## EXERCISE AIM
Going down the listing below, print exactly each line from the one with "Internet near me (160, 2272)" up to and including the one with "Los Angeles, CA (157, 2387)", and skip the rest.

## SUPPLIED DATA
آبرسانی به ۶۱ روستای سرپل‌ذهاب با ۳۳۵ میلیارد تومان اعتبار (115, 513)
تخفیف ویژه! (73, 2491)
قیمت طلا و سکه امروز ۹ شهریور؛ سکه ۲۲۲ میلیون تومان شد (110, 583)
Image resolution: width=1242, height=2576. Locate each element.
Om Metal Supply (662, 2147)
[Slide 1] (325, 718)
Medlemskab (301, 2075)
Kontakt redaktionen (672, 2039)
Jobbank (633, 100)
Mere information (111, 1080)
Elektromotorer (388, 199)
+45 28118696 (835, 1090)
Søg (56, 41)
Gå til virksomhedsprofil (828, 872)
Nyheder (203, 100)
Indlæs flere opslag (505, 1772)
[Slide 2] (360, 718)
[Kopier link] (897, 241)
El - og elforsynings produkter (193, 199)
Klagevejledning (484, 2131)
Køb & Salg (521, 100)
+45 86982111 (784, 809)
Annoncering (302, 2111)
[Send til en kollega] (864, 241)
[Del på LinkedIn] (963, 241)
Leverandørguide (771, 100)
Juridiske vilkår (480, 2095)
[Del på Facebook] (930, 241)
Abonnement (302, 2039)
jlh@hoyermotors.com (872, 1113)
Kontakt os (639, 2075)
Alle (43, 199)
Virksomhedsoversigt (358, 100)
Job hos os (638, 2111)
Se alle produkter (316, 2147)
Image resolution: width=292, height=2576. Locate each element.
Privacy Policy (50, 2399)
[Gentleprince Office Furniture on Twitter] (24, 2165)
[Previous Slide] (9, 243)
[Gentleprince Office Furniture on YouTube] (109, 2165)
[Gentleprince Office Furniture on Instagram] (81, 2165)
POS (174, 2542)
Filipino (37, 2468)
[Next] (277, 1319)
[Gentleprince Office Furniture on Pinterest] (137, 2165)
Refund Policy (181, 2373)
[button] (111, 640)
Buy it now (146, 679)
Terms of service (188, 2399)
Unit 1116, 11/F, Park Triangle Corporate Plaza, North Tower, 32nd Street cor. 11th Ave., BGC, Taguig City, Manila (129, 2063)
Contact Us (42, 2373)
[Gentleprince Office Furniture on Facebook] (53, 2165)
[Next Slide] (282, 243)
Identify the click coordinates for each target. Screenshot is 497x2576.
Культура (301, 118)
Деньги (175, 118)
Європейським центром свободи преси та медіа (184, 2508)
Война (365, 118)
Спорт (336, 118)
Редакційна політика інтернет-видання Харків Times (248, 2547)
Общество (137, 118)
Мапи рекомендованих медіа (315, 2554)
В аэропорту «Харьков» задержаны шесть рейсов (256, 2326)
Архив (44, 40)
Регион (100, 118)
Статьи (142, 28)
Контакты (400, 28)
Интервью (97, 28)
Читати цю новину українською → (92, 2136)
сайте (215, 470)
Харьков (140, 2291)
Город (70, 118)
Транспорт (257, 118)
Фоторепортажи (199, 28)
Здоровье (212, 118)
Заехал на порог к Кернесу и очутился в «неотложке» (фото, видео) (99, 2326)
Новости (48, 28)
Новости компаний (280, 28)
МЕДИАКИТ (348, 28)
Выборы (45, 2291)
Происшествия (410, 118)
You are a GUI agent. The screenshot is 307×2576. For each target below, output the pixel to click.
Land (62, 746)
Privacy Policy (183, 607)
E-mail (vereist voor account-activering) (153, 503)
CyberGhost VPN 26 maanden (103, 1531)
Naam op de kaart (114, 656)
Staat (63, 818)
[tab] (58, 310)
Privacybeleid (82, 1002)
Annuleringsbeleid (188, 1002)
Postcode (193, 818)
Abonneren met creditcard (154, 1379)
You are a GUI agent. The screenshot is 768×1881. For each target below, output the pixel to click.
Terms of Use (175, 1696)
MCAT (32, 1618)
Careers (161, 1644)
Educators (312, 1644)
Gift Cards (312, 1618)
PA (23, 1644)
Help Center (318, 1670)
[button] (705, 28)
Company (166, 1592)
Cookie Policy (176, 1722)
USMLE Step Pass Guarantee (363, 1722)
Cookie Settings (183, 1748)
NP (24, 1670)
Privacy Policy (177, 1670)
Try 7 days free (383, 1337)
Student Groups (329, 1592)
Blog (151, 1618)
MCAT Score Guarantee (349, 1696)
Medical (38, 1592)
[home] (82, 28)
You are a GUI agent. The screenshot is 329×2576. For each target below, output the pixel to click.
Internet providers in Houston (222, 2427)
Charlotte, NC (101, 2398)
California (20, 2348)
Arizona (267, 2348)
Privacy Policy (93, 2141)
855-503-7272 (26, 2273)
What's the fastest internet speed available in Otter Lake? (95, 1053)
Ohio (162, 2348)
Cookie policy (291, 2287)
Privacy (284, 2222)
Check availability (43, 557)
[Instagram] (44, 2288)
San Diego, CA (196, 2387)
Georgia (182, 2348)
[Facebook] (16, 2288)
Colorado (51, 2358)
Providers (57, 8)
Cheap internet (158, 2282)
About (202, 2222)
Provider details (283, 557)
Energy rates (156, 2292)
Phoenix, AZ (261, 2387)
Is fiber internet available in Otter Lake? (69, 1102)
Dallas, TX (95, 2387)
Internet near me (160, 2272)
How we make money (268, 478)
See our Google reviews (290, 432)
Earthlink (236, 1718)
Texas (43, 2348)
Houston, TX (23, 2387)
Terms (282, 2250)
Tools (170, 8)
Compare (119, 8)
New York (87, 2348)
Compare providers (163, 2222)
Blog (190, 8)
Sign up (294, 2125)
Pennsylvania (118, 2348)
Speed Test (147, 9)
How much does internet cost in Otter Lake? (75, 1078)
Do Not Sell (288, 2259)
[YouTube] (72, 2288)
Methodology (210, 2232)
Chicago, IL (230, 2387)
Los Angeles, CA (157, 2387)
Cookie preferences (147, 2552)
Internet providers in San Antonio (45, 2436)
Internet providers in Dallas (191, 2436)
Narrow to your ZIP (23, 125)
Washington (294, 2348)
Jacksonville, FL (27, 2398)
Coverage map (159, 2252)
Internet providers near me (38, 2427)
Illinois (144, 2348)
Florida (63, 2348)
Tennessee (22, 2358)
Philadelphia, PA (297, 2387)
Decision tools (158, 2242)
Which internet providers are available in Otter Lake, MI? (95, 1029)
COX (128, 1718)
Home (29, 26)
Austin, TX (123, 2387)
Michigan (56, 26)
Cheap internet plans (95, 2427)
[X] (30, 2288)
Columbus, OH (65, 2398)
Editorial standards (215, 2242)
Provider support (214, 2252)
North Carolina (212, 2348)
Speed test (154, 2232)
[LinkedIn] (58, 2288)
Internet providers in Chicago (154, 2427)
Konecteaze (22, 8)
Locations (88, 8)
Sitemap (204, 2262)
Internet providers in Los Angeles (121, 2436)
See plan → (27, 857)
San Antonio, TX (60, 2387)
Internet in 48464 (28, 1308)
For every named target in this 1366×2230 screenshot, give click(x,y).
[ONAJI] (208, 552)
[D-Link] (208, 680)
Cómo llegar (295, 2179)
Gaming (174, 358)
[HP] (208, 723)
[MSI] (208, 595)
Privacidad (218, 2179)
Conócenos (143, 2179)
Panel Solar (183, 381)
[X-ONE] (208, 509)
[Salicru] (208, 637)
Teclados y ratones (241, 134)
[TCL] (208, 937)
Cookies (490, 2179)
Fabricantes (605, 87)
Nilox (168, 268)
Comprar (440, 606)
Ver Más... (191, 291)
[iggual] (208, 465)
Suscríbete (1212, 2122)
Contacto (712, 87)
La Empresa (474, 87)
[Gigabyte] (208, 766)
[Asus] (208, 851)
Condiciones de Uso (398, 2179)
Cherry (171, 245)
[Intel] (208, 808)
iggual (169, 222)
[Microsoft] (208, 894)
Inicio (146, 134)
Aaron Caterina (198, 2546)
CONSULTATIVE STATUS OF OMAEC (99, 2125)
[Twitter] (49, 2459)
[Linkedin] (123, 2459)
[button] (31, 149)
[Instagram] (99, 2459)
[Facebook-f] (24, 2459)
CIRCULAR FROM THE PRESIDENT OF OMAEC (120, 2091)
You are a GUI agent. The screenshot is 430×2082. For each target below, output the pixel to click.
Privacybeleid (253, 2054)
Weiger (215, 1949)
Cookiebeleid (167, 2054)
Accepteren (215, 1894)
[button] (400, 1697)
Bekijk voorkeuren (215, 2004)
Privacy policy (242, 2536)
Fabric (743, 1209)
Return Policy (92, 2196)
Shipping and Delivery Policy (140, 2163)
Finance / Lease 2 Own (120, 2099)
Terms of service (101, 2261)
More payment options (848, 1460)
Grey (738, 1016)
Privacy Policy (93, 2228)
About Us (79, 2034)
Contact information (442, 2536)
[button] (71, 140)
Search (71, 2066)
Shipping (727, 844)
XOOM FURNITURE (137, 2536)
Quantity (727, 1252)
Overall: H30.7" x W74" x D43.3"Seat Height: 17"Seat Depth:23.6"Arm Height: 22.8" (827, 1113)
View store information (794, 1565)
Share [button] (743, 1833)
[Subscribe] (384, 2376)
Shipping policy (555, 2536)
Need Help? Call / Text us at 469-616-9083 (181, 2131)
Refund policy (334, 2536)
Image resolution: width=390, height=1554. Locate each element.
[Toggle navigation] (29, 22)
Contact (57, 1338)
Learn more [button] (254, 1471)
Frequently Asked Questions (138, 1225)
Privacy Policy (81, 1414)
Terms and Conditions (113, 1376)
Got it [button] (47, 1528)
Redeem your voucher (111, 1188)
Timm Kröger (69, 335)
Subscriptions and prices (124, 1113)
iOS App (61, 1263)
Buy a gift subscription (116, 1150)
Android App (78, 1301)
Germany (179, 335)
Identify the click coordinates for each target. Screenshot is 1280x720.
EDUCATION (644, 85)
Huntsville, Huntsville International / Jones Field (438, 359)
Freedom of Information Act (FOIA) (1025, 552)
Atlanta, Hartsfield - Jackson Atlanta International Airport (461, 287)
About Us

## SOLUTION FOR THIS EXERCISE
Internet near me (160, 2272)
How we make money (268, 478)
See our Google reviews (290, 432)
Earthlink (236, 1718)
Texas (43, 2348)
Houston, TX (23, 2387)
Terms (282, 2250)
Tools (170, 8)
Compare (119, 8)
New York (87, 2348)
Compare providers (163, 2222)
Blog (190, 8)
Sign up (294, 2125)
Pennsylvania (118, 2348)
Speed Test (147, 9)
How much does internet cost in Otter Lake? (75, 1078)
Do Not Sell (288, 2259)
[YouTube] (72, 2288)
Methodology (210, 2232)
Chicago, IL (230, 2387)
Los Angeles, CA (157, 2387)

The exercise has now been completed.